EXERCISE DESCRIPTION: Could you carry on the meeting transcript about CAM, wellness, and prevention from its final line?

** DOCUMENT TEXT follows **

From my point of view, one of the opportunities we have is precisely because we are coming at it from another place with a fresh kind of energy and a fresh crew of people who are available, that we may be able to have an influence in a kind of synergistic way.

The Surgeon General has been saying many, many things, the President's Council on Physical Fitness, Healthy People, but it is just not happening most places.

So, I think we can contribute and we can help to move things ahead without saying that we are the only people who are talking about it.

DR. ORNISH: Okay? Can we move on or you seem like you are still not satisfied?

DR. LOW DOG: I sent you comments, and I am glad that we beefed it up with some of the examples, I mean, I came up with a lot of the examples, because I do think CAM has a role to play here.

It is just that there is still this feeling, one, that CAM can prevent illness, and I think you have to be specific, what are you talking about. When we talk about CAM nutrition, that is also one for me. It is like, well, is that the Atkins Diet, or is it the Right for your Blood Type, I mean, what is CAM nutrition? I don't even know what that is.

MS. AXELROD: It might be helpful if we just add an introduction, you know, to introduce the whole concept of some balance in this subject.

DR. ORNISH: Why don't we just use what we were talking about before -- Bill, could you turn your mike off -- is to talk about in the case of nutrition or CAM modalities that are proven to be safe and effective. We don't have to get into identifying which ones are and which ones aren't, but certainly that is the overarching theme.

I have had a problem all along with the whole idea of this chapter, you know, that, to me, what is wise wellness part of CAM, you know, some of these things are to me not really CAM anyway, and yet here we are with this section, so now having made the decision that we are going to talk about wellness, self-care, and prevention, I think it does a reasonably good job of that, but we can always make it better.

DR. FAIR: Now, can I put my light on, Dean?

DR. ORNISH: I'm sorry, Bill. Yes, now you can turn your light on.

DR. FAIR: I think we are being a bunch of wimps if we don't come out and make that comment that we need to have education. In schools, fire drills are mandatory. Even some schools had to put condoms on are mandatory. This is just so reduced here.

** End of DOCUMENT TEXT **
** DATA EXCERPTS follows **

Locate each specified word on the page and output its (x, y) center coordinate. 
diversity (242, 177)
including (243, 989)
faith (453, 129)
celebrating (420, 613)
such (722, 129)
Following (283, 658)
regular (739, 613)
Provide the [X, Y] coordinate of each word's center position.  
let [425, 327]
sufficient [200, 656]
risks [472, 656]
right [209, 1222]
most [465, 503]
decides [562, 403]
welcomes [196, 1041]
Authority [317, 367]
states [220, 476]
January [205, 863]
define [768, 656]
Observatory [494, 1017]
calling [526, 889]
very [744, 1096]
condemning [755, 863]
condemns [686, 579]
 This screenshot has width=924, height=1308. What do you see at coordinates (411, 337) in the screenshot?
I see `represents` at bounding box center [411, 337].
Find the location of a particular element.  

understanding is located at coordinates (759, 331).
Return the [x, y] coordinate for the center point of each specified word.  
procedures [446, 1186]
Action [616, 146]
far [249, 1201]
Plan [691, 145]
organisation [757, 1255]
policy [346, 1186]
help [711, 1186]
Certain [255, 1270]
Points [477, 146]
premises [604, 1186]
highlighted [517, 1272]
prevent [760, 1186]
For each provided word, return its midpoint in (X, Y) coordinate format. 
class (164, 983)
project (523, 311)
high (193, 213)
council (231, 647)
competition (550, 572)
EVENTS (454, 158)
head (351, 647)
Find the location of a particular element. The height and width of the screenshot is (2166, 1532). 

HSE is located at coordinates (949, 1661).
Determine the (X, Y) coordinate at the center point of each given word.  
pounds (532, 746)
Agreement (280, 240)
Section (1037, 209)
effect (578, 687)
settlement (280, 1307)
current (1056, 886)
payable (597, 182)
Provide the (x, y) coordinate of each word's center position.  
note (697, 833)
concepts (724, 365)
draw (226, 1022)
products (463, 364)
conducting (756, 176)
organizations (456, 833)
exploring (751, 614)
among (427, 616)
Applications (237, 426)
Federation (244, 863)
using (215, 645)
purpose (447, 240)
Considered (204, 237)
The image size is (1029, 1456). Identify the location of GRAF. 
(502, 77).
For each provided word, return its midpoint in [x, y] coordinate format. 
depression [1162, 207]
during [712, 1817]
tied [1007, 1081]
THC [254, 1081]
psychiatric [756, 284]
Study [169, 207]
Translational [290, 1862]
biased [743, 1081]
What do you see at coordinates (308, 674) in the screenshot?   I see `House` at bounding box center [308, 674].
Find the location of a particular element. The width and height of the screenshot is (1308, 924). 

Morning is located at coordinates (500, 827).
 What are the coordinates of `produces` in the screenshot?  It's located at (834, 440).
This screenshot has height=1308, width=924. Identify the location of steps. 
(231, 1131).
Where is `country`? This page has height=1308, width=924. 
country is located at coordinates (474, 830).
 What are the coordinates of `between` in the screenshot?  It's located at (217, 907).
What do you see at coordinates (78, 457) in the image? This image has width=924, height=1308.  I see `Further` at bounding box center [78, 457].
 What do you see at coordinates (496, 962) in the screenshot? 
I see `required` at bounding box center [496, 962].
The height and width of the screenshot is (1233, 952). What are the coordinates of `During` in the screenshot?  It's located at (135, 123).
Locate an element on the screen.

** End of DATA EXCERPTS **

OUTPUT OF THE TASK:
I know you said you were going to add something, but I 8-fold increase in incidence of diabetes in 30-year-old among minorities, is an absolutely staggering statistic, and it just means that we are not doing anything --

DR. ORNISH: Bill, look at Recommendations 3 and 4. I think part of the confusion is that they flipped those two, and so they are under that. Now, we will get to those in a moment, and we may want to expand them in the ways that you are talking about it, but that is where those ended up.

DR. FAIR: "Where appropriate," I mean, to me means where the school board is not getting money from McDonald's to put McDonald's in the cafeteria.

DR. ORNISH: What I am just suggesting is, can we stay with Recommendation No. 1, and then defer your comments until we get to Recommendation 3, which is really where they are.

DR. FAIR: I think it will be one, that is what I am saying. I think we ought to come right out and take a strong stand on it.

DR. ORNISH: It is not a question of priority, it is just a question of what is in that section, that's all.

DR. GORDON: Although let me say that if there are strong feeling about priorities, it is fine to put those out there now, and we will sort of take them into account as we look at prioritizing.

I am not trying to interrupt with your order, Dean.

DR. ORNISH: I am just saying, just so we can get through, let's do No. 1, then No. 2, and then we will do No. 3. If we decide that No. 3 should be put up at the very beginning, we can do that, but let's just, for the sake of discussion, let's try to focus on one issue at a time.

With Recommendation 1, Tom?

MR. CHAPPELL: I think we are missing an opportunity by not being more explicit about CAM principles and practices in No. 1. We have been very explicit about the 10 health indicators, and we are being very general about the usefulness of CAM.

So, I actually think this should be built up quite a bit to be more specific if we can. I mean, I know we can.